==== EXTRACTED MATERIAL

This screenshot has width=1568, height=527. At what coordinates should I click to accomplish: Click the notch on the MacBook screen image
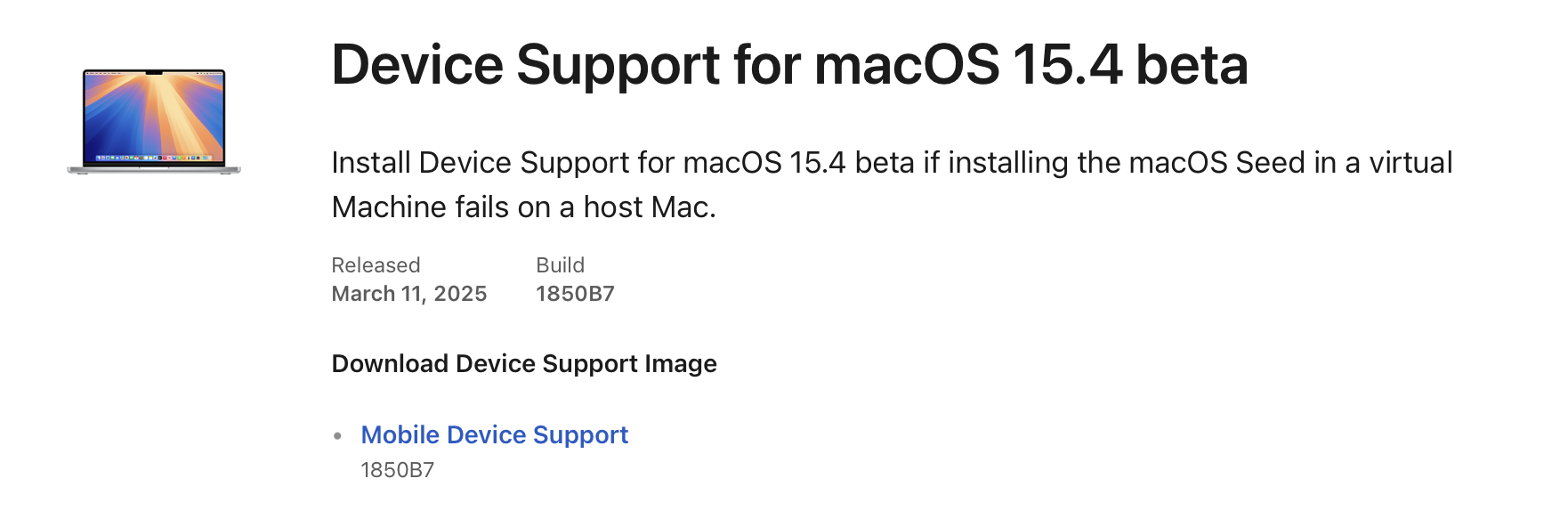point(154,72)
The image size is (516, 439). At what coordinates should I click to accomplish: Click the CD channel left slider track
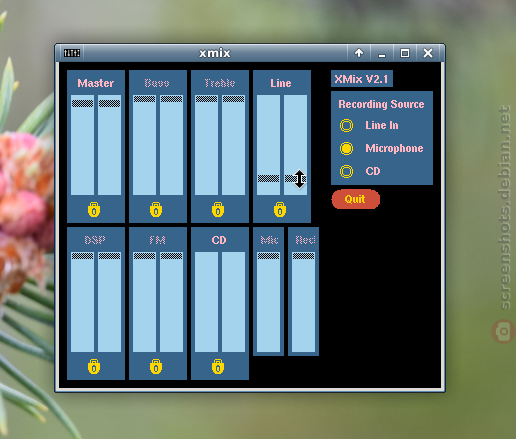(206, 302)
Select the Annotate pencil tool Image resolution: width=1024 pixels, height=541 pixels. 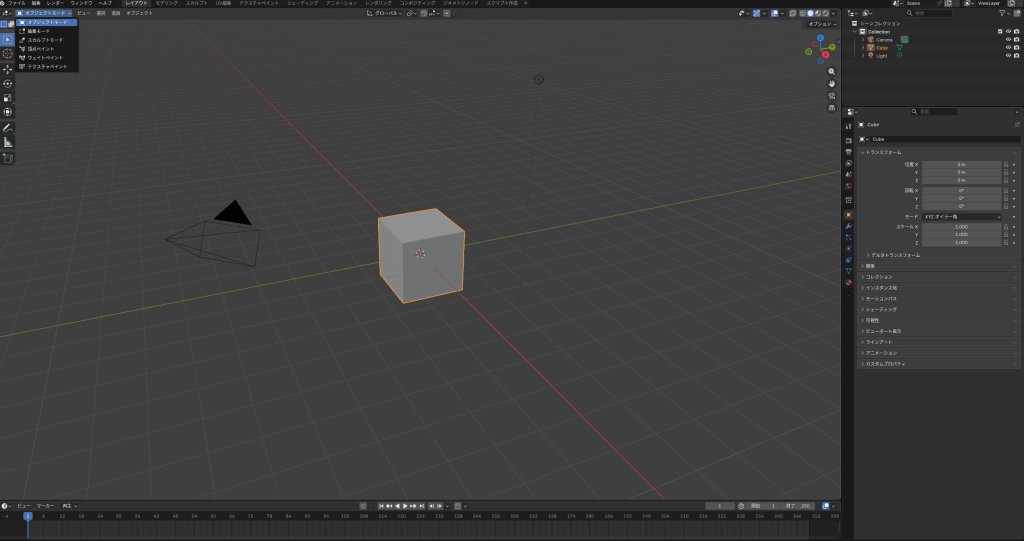tap(7, 128)
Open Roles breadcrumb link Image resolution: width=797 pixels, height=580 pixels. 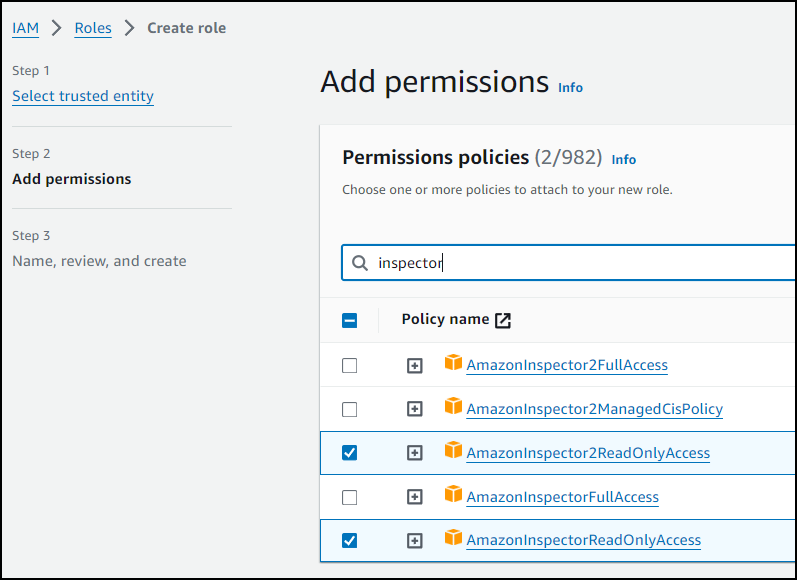tap(93, 28)
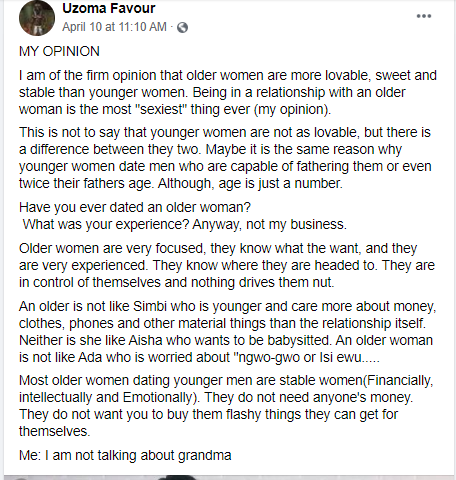Click the phrase 'age is just a number'
Image resolution: width=456 pixels, height=480 pixels.
tap(280, 184)
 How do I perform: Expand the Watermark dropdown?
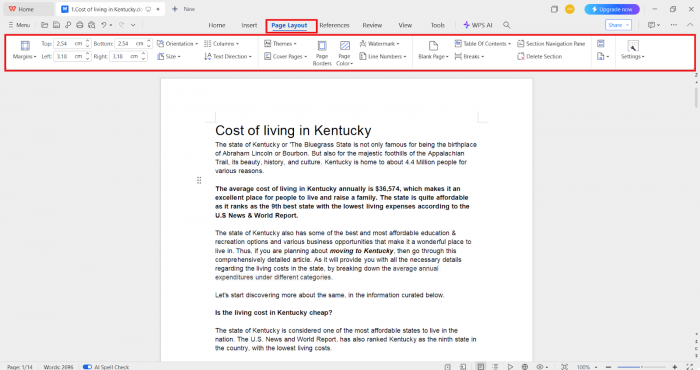click(x=379, y=44)
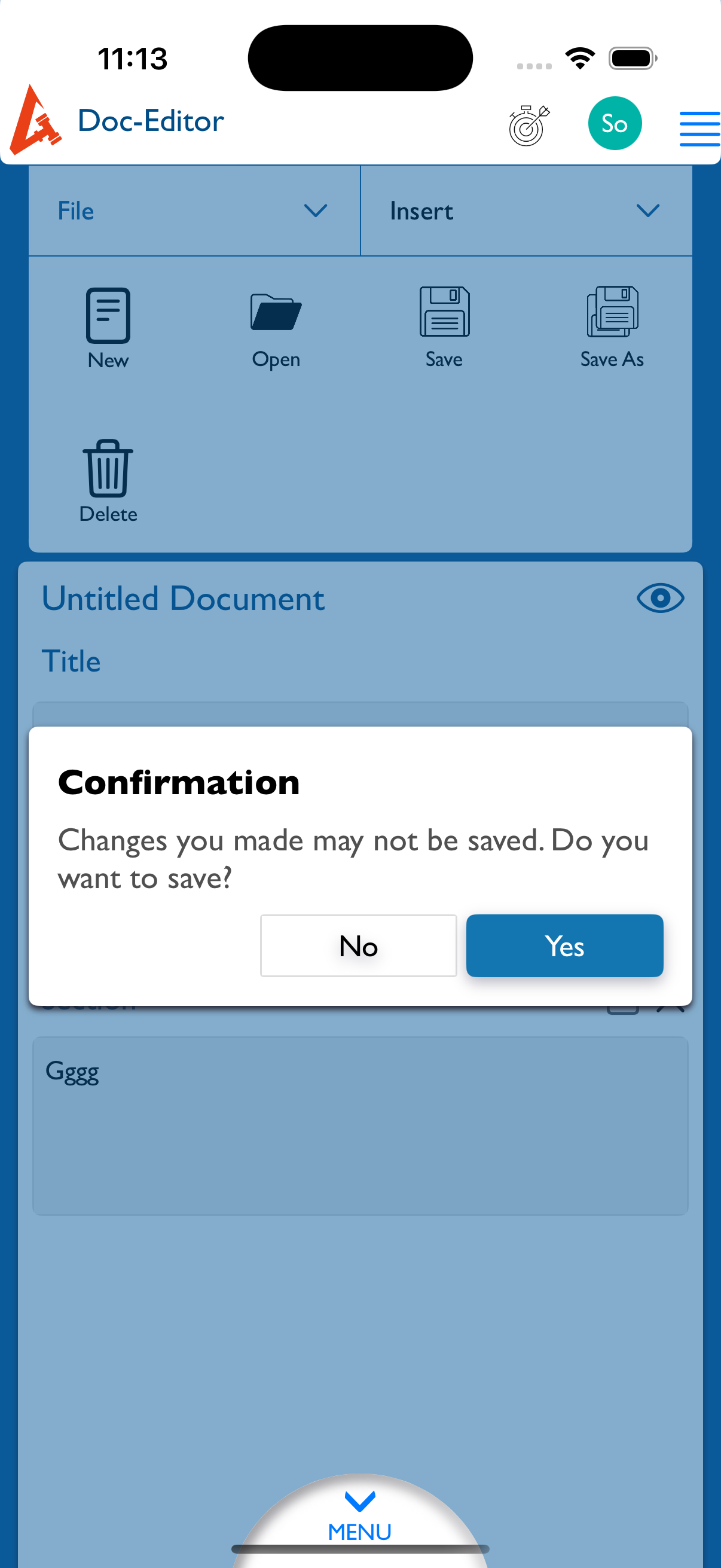Tap the target stopwatch icon in header
The width and height of the screenshot is (721, 1568).
pyautogui.click(x=528, y=124)
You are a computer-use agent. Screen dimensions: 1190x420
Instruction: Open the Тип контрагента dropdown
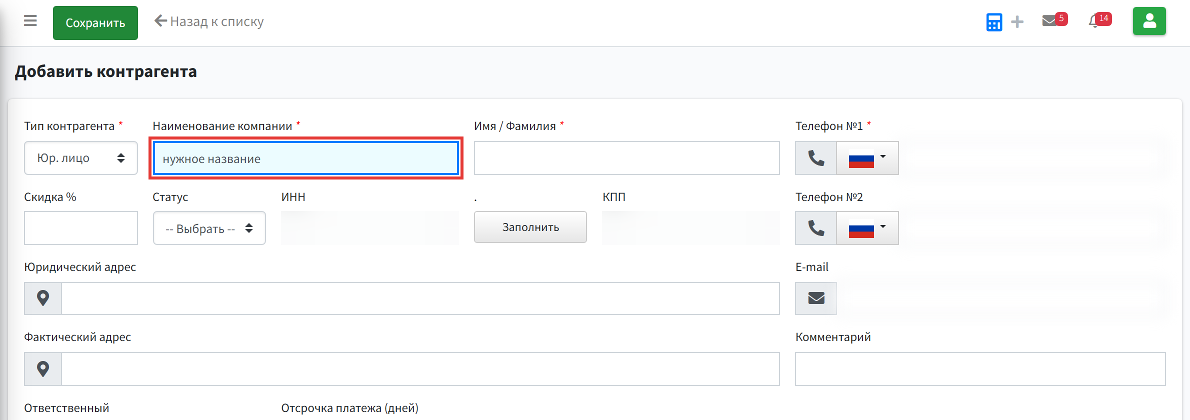81,158
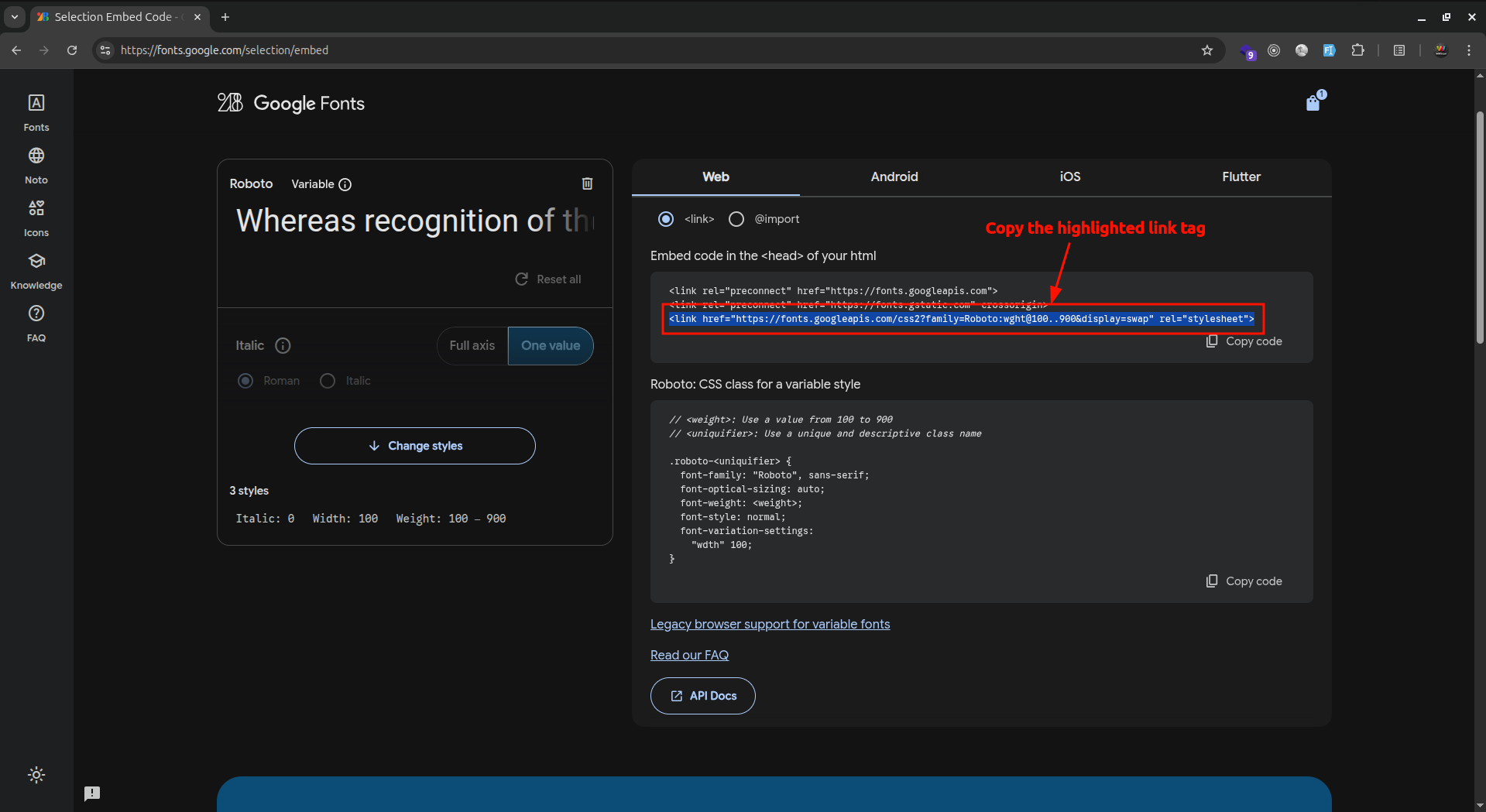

========

* EXERCISE DETAILS *
Beginning with the line that includes "You are a computer-use" and ending with the last line of the material, reproduce those lines exactly and nothing else, with no pictures.

* RESPONSE TO THIS EXERCISE *
You are a computer-use agent. Screen dimensions: 1190x420
Instruction: Open the Тип контрагента dropdown
81,158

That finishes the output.